Kishan KC

RIT Computer Science Ph.D. Student
kk3671_at_rit_dot_edu

I am a second year PhD student in Computing and Information Science at the Golisano College of Computing and Information Sciences, Rochester Institute of Technology (RIT) . I am a Graduate Research Assistant under the supervision of Prof. Anne Haake and Prof. Rui Li. My research interest is to develop computational methods to provide insights into underlying biological phenomena that are critical to understanding phenotypes in health and diseases.

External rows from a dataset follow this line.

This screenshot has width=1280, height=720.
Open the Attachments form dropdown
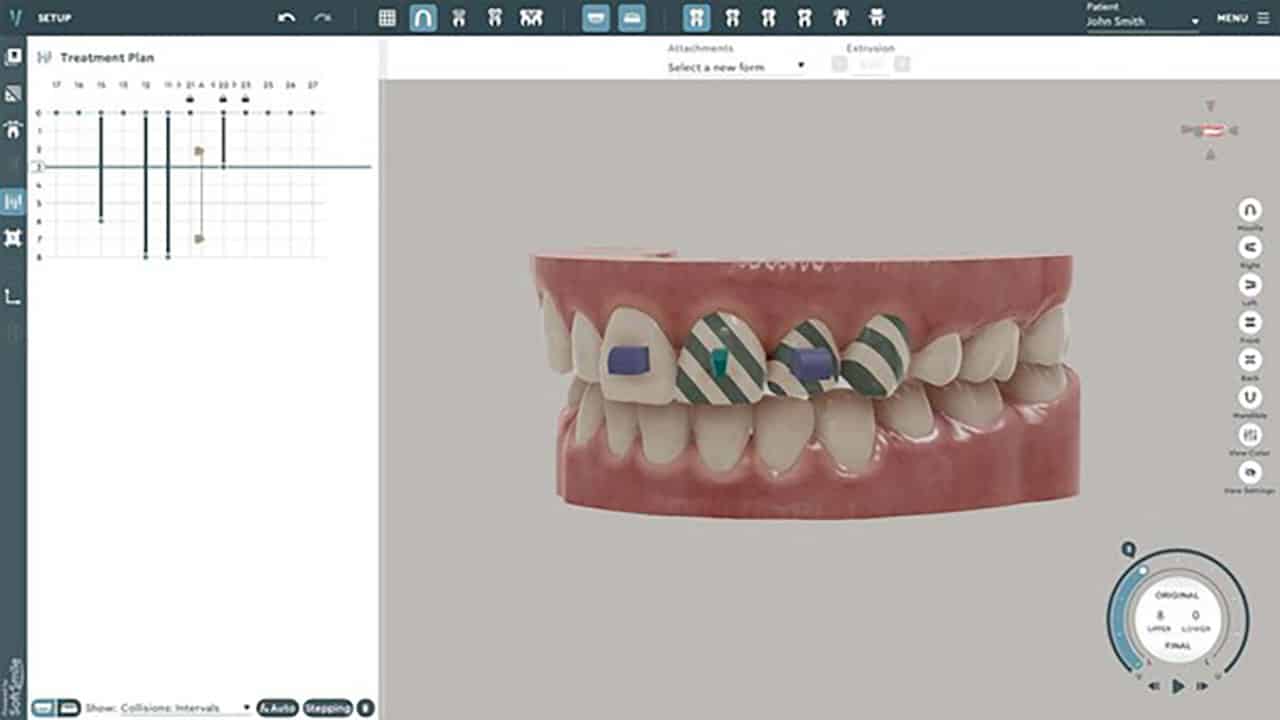tap(736, 67)
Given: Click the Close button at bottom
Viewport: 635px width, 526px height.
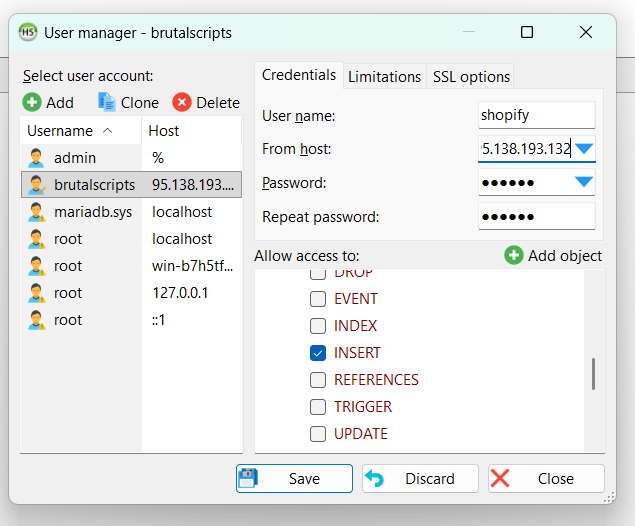Looking at the screenshot, I should [546, 478].
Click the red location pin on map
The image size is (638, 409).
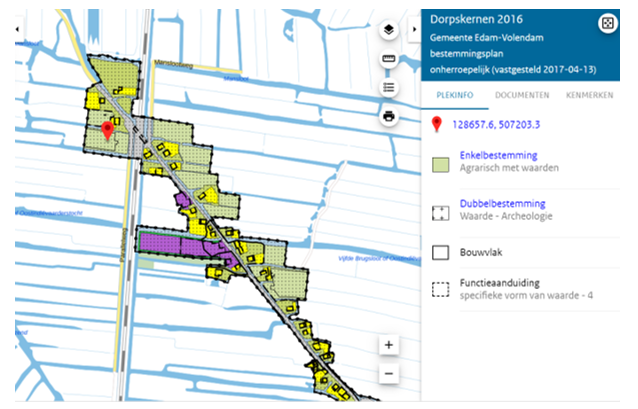click(x=109, y=131)
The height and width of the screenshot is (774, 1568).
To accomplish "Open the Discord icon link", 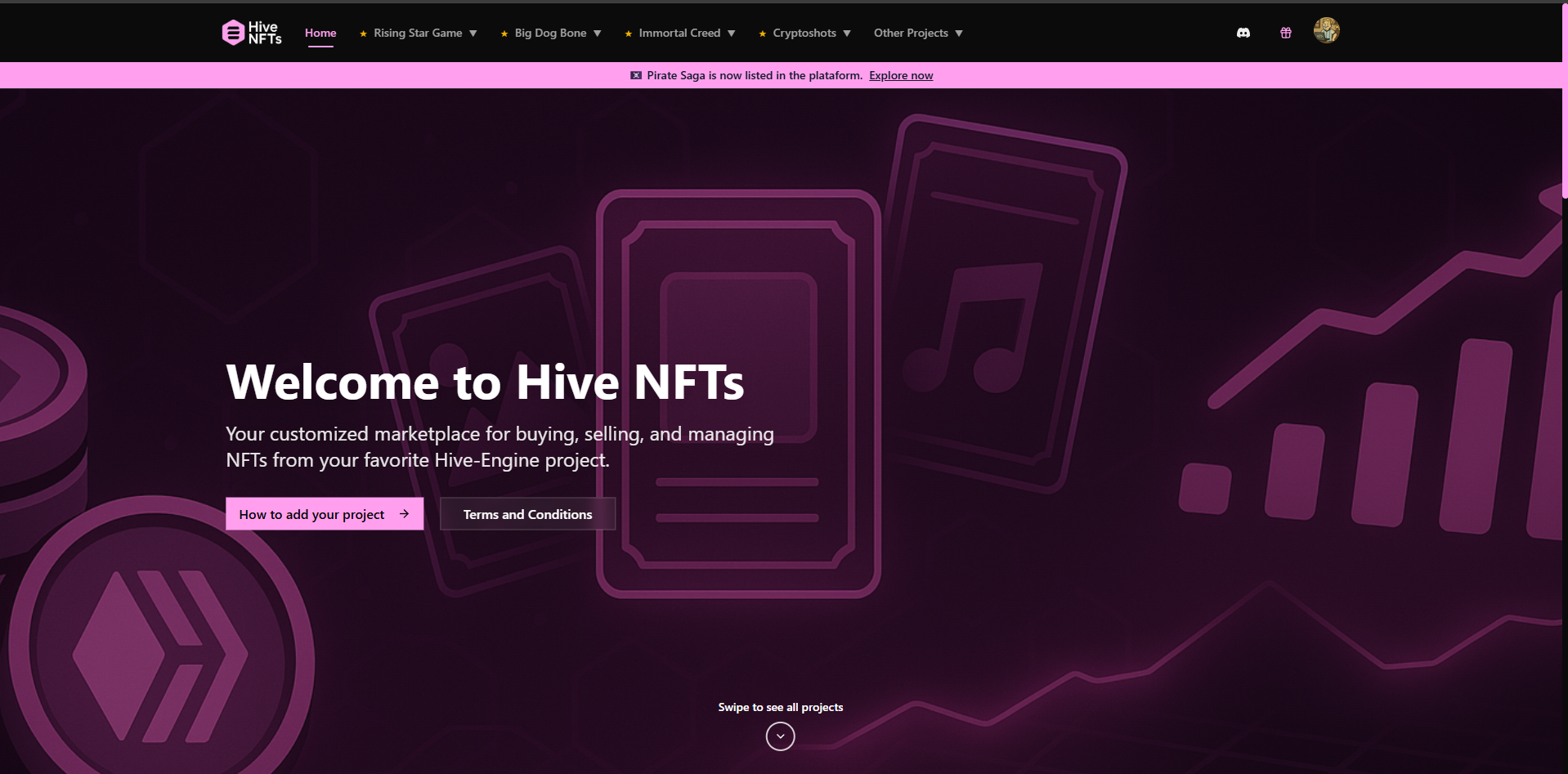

Specifically, I am currently working to integrate heterogeneous information such as interaction networks, expression profiles, transcription factor binding sites, gene sequences, functional annotations from gene ontology, metabolic pathways, etc. to derive functional insights about genes or proteins.


I am interested in learning low-dimensional vector representation for each gene or protein, that canonically represents topological patterns in interaction networks and various information associated with that gene, which can be plugged into off-the-shelf machine learning methods for diverse functional tasks: gene function prediction, gene ontology reconstruction, and genetic interaction prediction.


Research interests: Heterogeneous Data Integration, Network Representation Learning, Deep Learning, Computational Biology





Timeline

February 2018 Attended New Deep Learning Techniques Workshop at IPAM, UCLA.
May 2017 Defended the PhD Research Potential Assessment.
August 2016 Joined Rochester Institute of Technology as PhD Student in Computing and Information Sciences.

Academic Projects

Gene Network Embedding Developed a deep learning framework to integrate gene expression data with topological properties of gene interaction networks that models their relative importance in gene interaction prediction. This framework learns a lower-dimensional representations for a gene, which is used to predict its interactions with other genes.
Reconstruction of Gene Regulatory Networks with Ensemble SVM Developed an ensemble of Support Vector machine that identifies the regulatory relationships between transcription factors and target genes. Framing the reconstruction as feature selection problem, we followed recursive feature elimination approach to identify the candidate transcription factors that are significant in expression of a target gene.


Non-Academic Projects

Agricultural Data Integration and Analysis Major Qualifying project to predict the amount of crop yield based on different environmental factors like temperature, rainfall.
3D CAD Viewer with HTML5 A real world particle and container simulator in HTML5 plus collaborate by sharing via web application.
Customer Management and Behavior Analysis Application A web application to store and analyze data about customers and visualize trends of customer visits and preferences of foods.
Online Book Reservation System A web application to assist students with details about books, their availability and reservation.
Water Jug Puzzle solver A quick implementation of Water Jug Puzzle Solver for different number of water jugs using Parallel Java Library.
Floyd–Warshall algorithm in OpenMP A parallel implementation of Floyd–Warshall algorithm to solve All pairs shortest path problem using OpenMP.
Next Word Predictor A predictive text model to predict the likelihood of next word to appear in a sentence based on n-gram model.
Tourist Visit to Nepal A shiny application to visualize tourism data.